Even among college students, there were additional disparities indicated by the literature for those enrolled in STEM (science, technology, engineering and mathematics) courses. Students with disabilities are underrepresented in undergraduate STEM majors as they only make up 5% of students enrolled in STEM undergraduate degree programs despite making up 26% of the US population (Centers for Disease Control and Prevention, 2018). STEM courses and STEM careers have generally been found to be particularly unwelcoming to students with disabilities when compared with non-STEM courses and careers (Duerstock & Shingledecker, 2014 and Wells & Kommers, 2020). Undergraduates with disabilities that are majoring in STEM are less likely to receive accommodations than their peers majoring in other non-STEM disciplines (Lee, 2014).
To maintain compliance with the ADA and similar legislation, many colleges and universities have created Disability Resource Centers (DRCs) (Gin, Guerrero, Brownell & Cooper, 2021). These centers serve many functions but many have a variety of ways to support students with disabilities such as by providing note-takers, and test-taking services. However, many undergraduates are not aware that the DRCs exist or have cited that the resources are unclear or difficult to access (Gin, Guerrero, Brownell & Cooper, 2021). Students with disabilities at the K-12 level have also indicated that they had less overall support and fewer accommodations for their disability in online courses compared to in-person courses (Terras, Anderson & Grave, 2020).

**DATASET EXTRACT:**

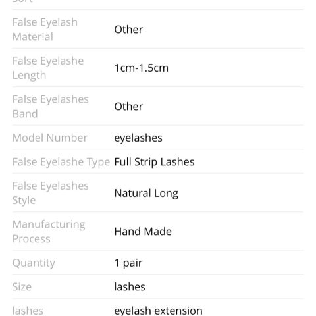Click the 1cm-1.5cm length value
316x316 pixels.
click(142, 68)
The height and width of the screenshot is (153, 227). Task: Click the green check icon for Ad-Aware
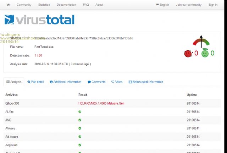pyautogui.click(x=80, y=137)
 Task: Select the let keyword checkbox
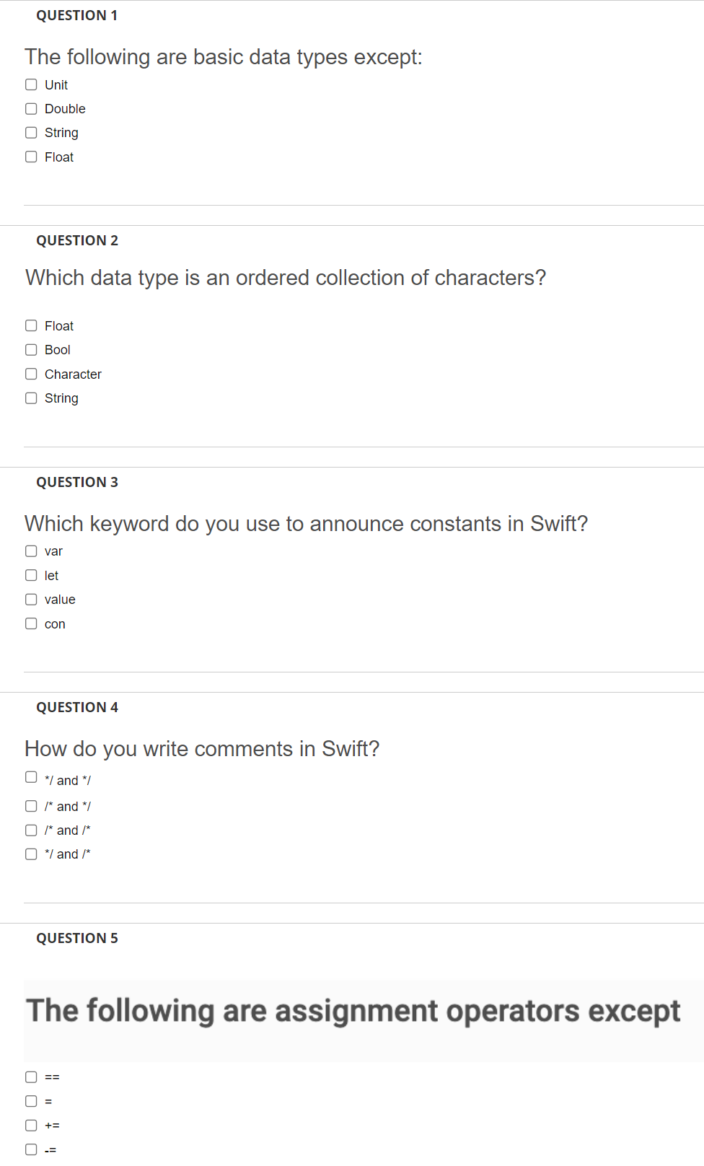[31, 575]
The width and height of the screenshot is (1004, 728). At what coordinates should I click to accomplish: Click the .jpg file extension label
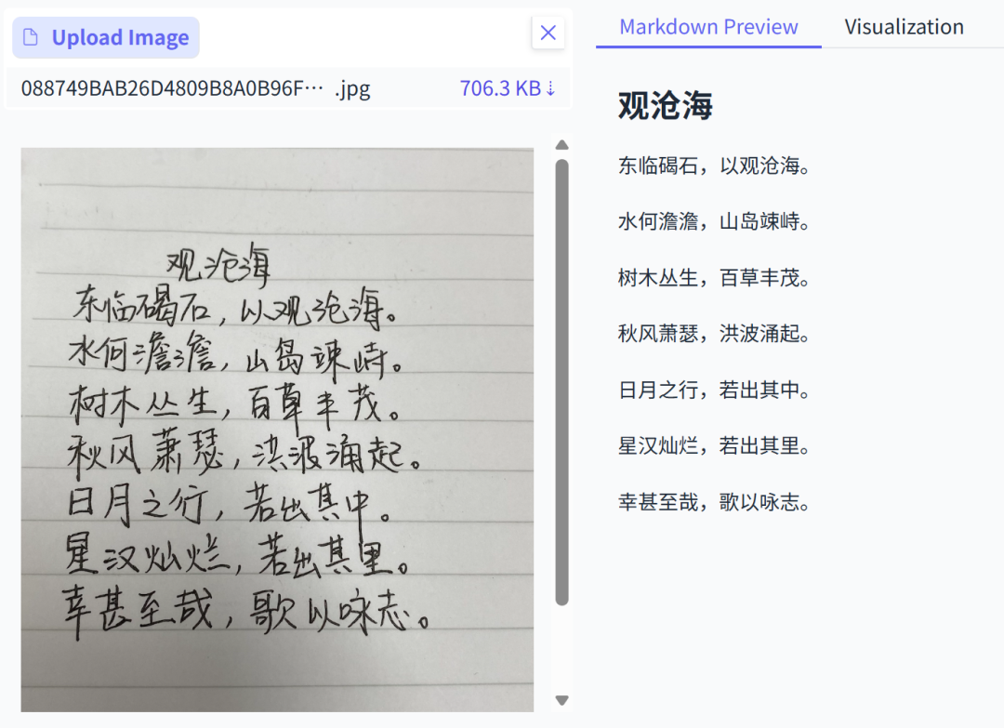(352, 88)
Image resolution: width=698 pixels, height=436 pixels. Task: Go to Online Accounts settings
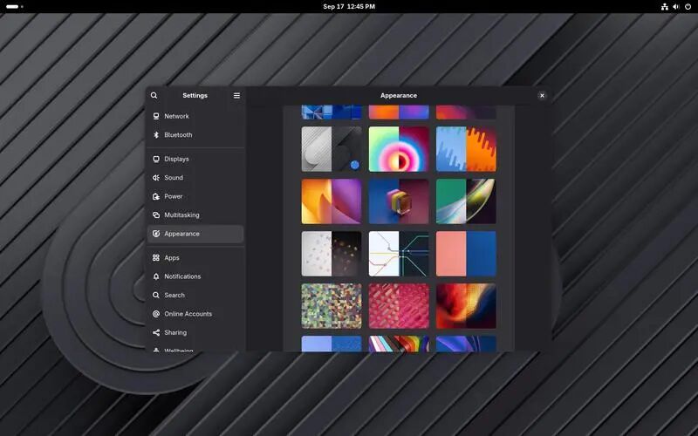(195, 314)
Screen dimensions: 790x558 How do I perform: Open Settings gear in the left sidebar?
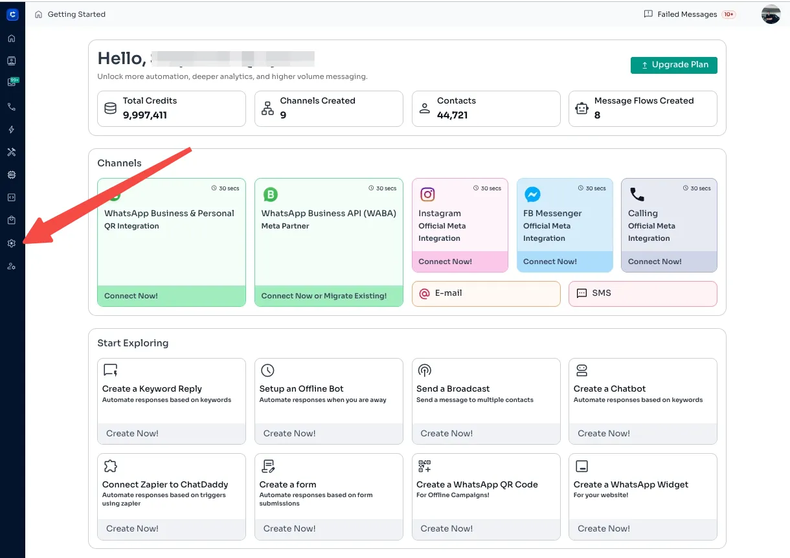(12, 243)
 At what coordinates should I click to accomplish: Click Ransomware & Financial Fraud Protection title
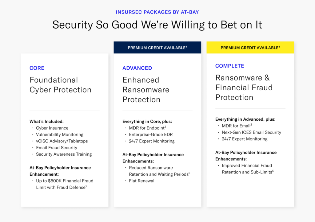click(244, 88)
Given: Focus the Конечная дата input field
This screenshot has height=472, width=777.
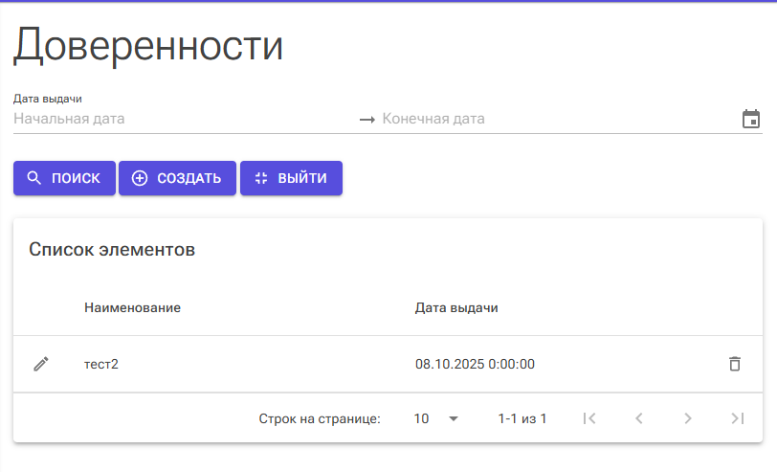Looking at the screenshot, I should click(555, 120).
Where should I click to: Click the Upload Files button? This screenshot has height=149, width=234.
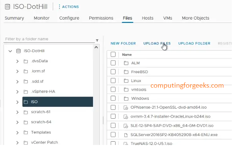click(157, 43)
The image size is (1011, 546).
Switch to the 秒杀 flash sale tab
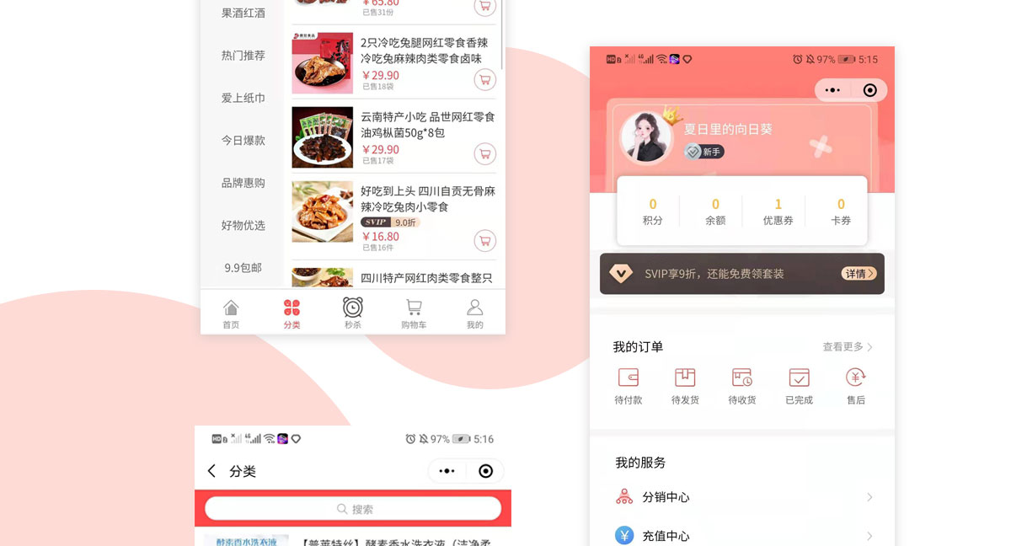click(353, 313)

**LIST OF TASKS:**
(1) In the passage about students with disabilities in STEM, what share of students enrolled in STEM undergraduate degree programs are students with disabilities?
(2) Please carry on the passage about students with disabilities in STEM, picking up right after its final sentence.

**EXERCISE ANSWERS:**
(1) 5%

(2)
The results of this preliminary study suggest that the ADA has improved accessibility for individuals with disabilities since its first implementation, however, many individuals with disabilities still do not have access to appropriate accommodations. Furthermore, this study suggests that these individuals, especially those with invisible disabilities, remain stigmatized. In order to further validate these findings, similar studies should be conducted to determine if this trend can be extrapolated to individuals of a variety of backgrounds. In future studies researchers can also analyze the impacts of any new legislation or amendments to the ADA. Additionally, future studies can run interviews and focus groups. Namely, semi-structured interviews and focus groups would be beneficial in discerning specific narratives and valuable qualitative insights. It may be interesting to study distinctions and similarities in other age groups as well. Future studies should include these components for a more in-depth analysis. This study contributes to a broader understanding of disabilities and disability accommodations in the college student population.
Due to the rapid and unprecedented effects of the COVID-19 pandemic, education and educational accommodations suffered for some students with disabilities. On the other hand, some students with disabilities may have benefited from the flexibility of remote instruction (Morando-Rhim & Ekin, 2021). Improvements have been made since the passage of the ADA but that some accommodations are not sufficient or usable for the unique needs of different students with disabilities. As the pandemic continues, thoughtful reopening plans that account for the specific needs of students with disabilities should be crafted with input from key stakeholders (e.g. parents, instructors, students) along with medical and public health professionals (McLaughlin & Vercler, 2020).